FEDERIGO ENRIQUES - Biografia

 
 
 

      

     Federigo Enriques (1871-1946), nato a Livorno da una famiglia ebraica proveniente dalla penisola iberica, è stato uno dei più grandi matematici italiani fra '800 e '900, sviluppando quasi dal nulla la teoria e classificazione delle superficie algebriche.
     Nella sua vastissima bibliografia, agli scritti matematici si affiancano importanti testi di filosofia e storia del pensiero scientifico e filosofico. La sua interpretazione del significato e del ruolo della filosofia lo portò in rotta di collisione con il neoidealismo italiano, e nel 1911 lo rese protagonista di una memorabile polemica con Croce.
     Si occupò a fondo delle questioni connesse all'organizzazione della scuola e dell'Università, elaborando progetti di riforma che non hanno perso lati di grande attualità.
     Laureatosi giovanissimo presso la Scuola Normale Superiore di Pisa, insegnò geometria nelle Università di Bologna e di Roma.
     Fu presidente della Società Filosofia Italiana e della Mathesis: direttore delle riviste "Scientia" e "Periodico di matematiche"; pubblicò manuali scolastici e testi per la preparazione degli insegnanti; fu direttore della sezione di matematica dell'Enciclopedia Italiana, consulente editoriale della Zanichelli di Bologna e della Calmann-Levy di Parigi, direttore di collana presso le edizioni Hermann, membro delle più importanti societò scientifiche europee, attivo protagonista di incontri internazionali di matematica e filosofia.
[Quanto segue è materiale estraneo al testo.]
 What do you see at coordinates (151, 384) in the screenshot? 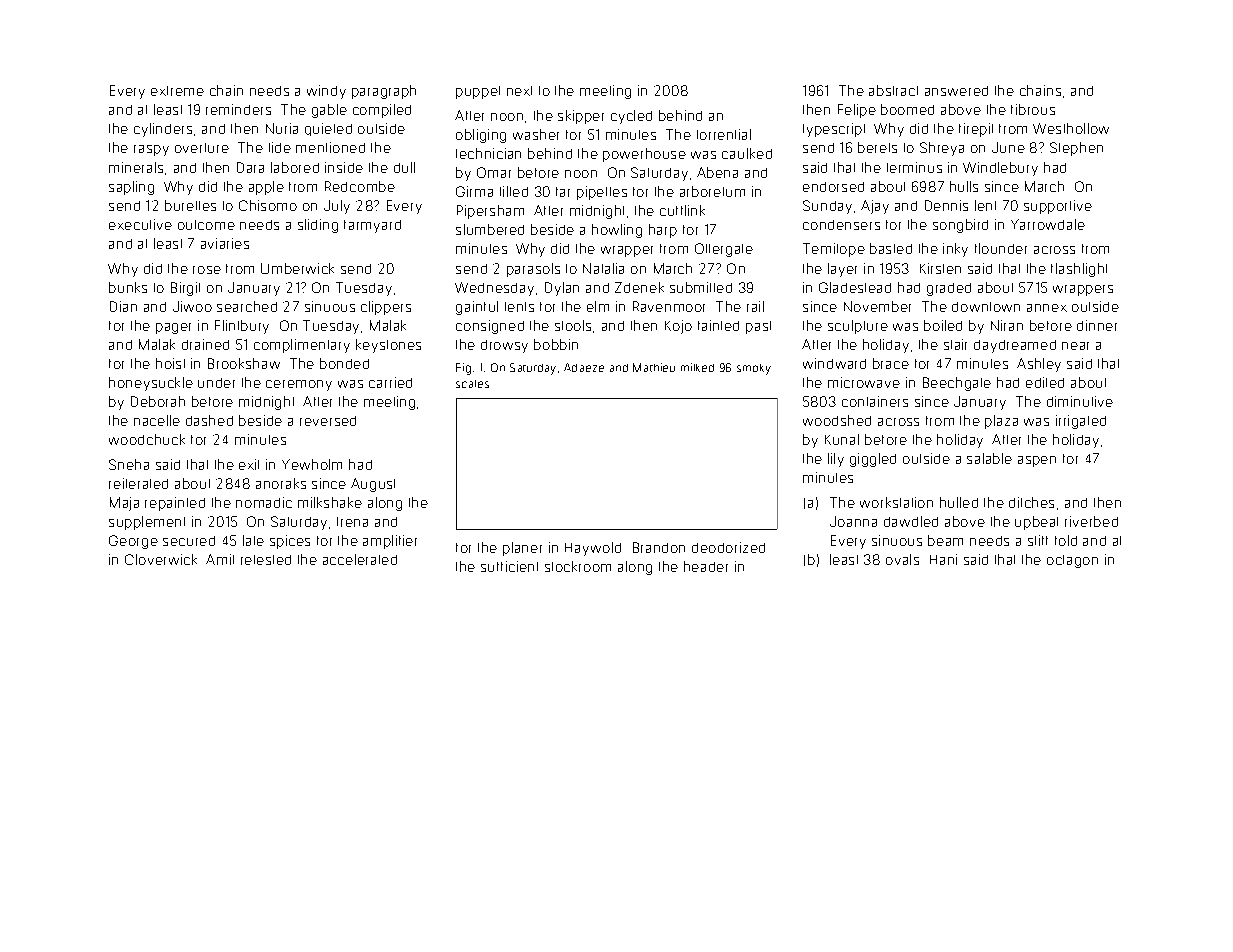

     Allontanato dalla cattedra nel 1938, a causa delle leggi razziali, continuò a pubblicare i suoi lavori in Francia. Fu tra i docenti della scuola ebraica clandestina, messa in piedi a Roma nel 1941 da Guido Castelnuovo per consentire ai giovani ebrei, esclusi dalle Università, di sostenere esami presso l’Università di Friburgo.
     Dopo la Liberazione, collaborò con Washburn alla stesura dei nuovi programmi di matematica per le scuole elementari.
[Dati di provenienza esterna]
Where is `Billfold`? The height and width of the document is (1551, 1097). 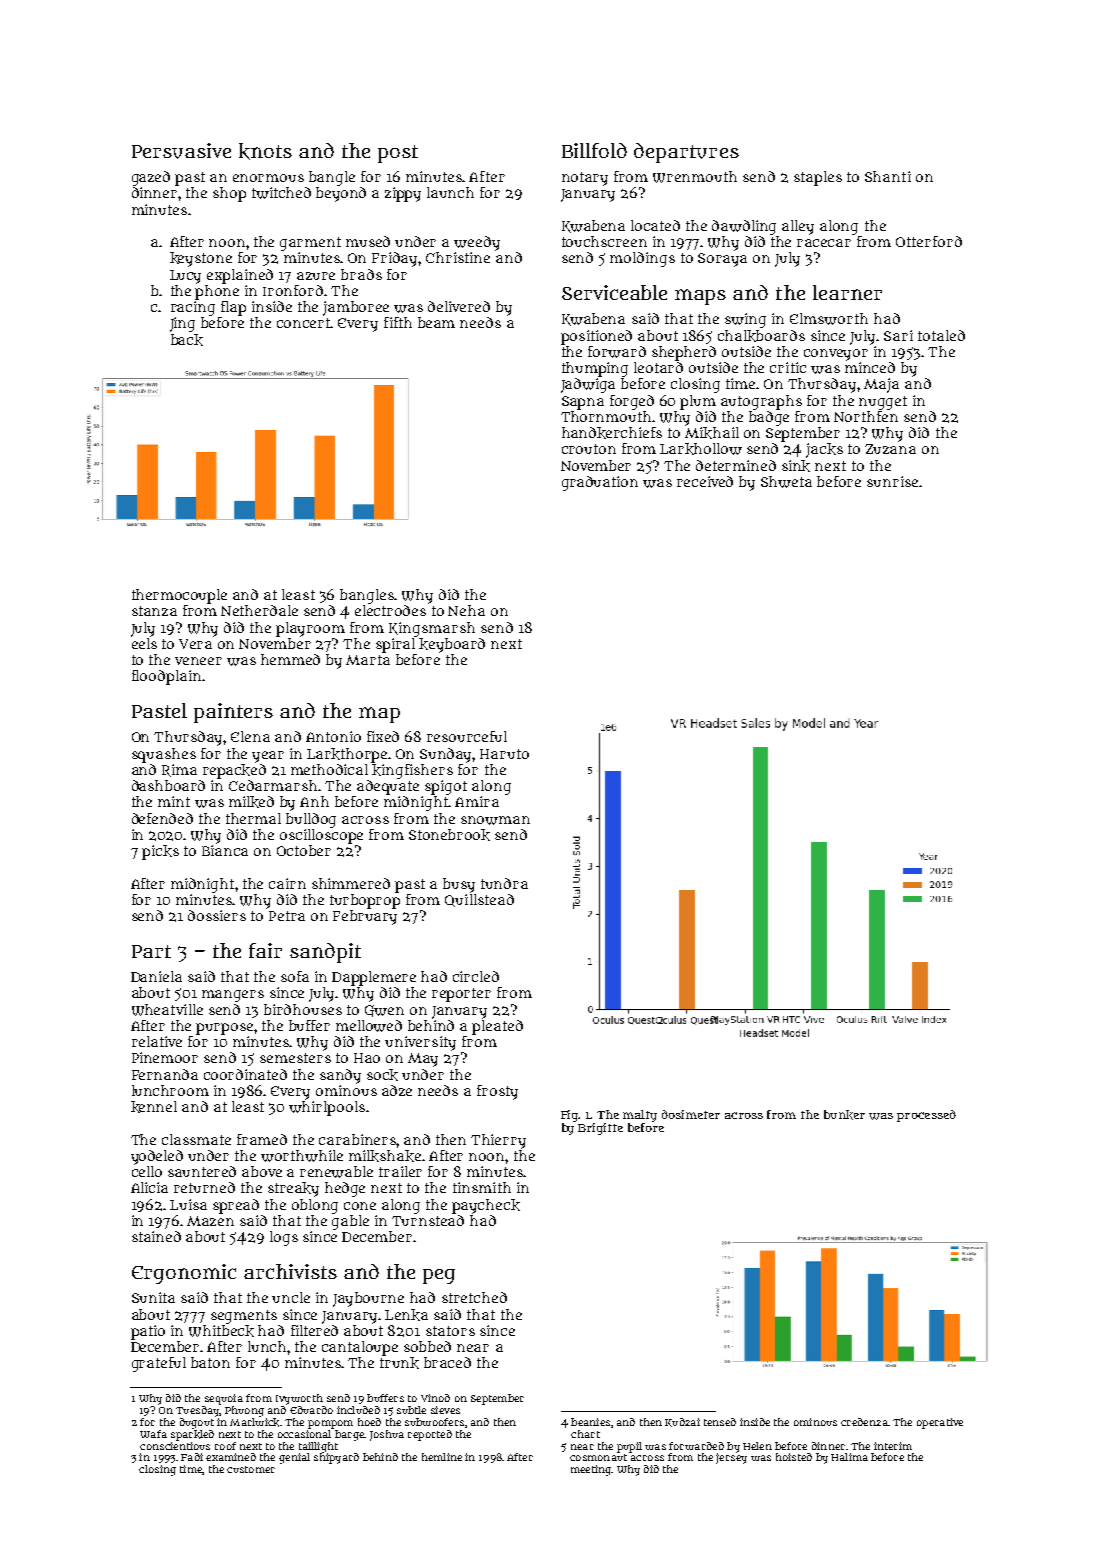 Billfold is located at coordinates (594, 150).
     Il contributo enriquesiano alla discussione dei temi del rapporto tra scienza e cultura nella formazione delle nuove generazioni; del valore e della moralità della scienza; dei compiti dell'intellettuale, non riveste soltanto una rilevanza storica. Costituisce al contrario un intervento di grande interesse su problemi ritornati assai attuali in un presente come il nostro, in cui antiche certezze si sono svuotate e si è tornati a interrogarsi in forma aperta, e senza itinerari predefiniti, intorno ai problemi della formazione, alla validità della scienza, ai limiti del progresso, al rapporto tra ragione e storia.